◆ EXERCISE DETAILS
The material below holds a span beginning at the line with "Generate bill of materials with BOM icon" and ending at the line with "Viewport: 706px width, 1568px height.". Quote that span exactly, both ends included, and only that span.

◆ MATERIAL SUPPLIED
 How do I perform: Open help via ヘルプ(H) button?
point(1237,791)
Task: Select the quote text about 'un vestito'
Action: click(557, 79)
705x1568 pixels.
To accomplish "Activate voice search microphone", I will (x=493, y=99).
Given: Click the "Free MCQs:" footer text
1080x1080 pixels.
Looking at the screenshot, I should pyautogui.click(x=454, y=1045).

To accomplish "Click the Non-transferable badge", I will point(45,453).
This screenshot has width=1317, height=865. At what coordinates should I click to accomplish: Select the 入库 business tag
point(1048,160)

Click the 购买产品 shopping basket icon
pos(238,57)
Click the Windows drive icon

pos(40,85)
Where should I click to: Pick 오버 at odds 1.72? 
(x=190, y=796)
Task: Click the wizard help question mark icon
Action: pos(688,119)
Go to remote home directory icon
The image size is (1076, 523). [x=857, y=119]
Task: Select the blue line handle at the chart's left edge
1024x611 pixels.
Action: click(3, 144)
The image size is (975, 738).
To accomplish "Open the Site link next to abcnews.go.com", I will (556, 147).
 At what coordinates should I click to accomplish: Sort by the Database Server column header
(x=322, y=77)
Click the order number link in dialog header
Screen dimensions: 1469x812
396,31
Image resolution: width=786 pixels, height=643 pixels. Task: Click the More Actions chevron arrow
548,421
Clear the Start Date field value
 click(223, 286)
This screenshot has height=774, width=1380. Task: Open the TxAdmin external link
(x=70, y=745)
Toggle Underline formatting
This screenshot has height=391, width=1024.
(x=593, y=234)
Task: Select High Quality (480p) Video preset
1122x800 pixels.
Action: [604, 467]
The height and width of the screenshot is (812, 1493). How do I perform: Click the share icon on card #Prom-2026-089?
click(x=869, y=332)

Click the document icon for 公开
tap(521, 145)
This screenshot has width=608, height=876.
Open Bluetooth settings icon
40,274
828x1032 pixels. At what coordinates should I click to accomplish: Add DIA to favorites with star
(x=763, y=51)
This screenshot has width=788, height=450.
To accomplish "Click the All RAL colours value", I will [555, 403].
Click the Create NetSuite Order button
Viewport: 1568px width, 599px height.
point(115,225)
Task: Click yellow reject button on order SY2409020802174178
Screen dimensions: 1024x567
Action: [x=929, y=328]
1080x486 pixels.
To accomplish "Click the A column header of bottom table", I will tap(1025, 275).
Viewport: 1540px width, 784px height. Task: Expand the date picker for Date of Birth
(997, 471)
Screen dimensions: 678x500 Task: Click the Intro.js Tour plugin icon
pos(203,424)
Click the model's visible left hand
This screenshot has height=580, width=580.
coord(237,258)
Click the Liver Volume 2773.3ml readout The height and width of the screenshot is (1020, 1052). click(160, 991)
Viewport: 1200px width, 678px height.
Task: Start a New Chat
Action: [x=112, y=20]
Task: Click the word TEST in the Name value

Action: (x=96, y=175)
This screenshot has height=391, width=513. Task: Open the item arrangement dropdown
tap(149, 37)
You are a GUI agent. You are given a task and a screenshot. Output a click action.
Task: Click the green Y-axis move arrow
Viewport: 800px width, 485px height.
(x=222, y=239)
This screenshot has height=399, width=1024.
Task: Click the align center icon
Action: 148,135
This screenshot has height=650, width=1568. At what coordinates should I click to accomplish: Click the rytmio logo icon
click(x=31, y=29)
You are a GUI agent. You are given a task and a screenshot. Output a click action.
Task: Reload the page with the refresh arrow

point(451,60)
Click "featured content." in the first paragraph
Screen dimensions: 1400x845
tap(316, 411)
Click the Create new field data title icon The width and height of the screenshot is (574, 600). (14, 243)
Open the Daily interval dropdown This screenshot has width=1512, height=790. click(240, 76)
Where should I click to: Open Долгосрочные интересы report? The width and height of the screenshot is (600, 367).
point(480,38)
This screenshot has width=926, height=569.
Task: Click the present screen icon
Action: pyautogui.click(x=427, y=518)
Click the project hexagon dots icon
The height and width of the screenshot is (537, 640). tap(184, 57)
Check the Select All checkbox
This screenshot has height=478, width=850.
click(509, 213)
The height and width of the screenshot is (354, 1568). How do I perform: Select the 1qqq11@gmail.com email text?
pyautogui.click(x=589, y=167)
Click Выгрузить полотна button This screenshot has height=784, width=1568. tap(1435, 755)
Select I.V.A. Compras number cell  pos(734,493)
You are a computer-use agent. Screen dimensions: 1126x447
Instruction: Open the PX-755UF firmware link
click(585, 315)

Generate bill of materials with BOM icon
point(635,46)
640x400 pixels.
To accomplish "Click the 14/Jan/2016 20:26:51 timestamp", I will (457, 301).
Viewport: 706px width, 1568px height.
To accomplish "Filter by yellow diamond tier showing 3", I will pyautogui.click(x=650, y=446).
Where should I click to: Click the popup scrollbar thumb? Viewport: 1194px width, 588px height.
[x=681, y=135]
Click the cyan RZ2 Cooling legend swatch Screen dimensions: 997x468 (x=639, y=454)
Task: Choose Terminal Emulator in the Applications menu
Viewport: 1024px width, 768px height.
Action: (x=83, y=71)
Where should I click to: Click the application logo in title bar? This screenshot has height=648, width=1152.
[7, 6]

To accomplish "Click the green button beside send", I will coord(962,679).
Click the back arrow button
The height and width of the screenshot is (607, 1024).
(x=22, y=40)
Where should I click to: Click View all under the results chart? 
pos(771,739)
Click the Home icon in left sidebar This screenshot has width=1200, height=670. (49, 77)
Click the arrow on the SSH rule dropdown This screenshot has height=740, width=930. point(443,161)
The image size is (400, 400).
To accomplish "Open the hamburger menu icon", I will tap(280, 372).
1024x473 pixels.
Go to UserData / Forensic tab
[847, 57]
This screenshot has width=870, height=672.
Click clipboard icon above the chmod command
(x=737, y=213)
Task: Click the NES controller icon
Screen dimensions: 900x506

◆ ANSWER TO THIS TASK
Generate bill of materials with BOM icon
point(635,46)
640x400 pixels.
To accomplish "Click the 14/Jan/2016 20:26:51 timestamp", I will (457, 301).
Viewport: 706px width, 1568px height.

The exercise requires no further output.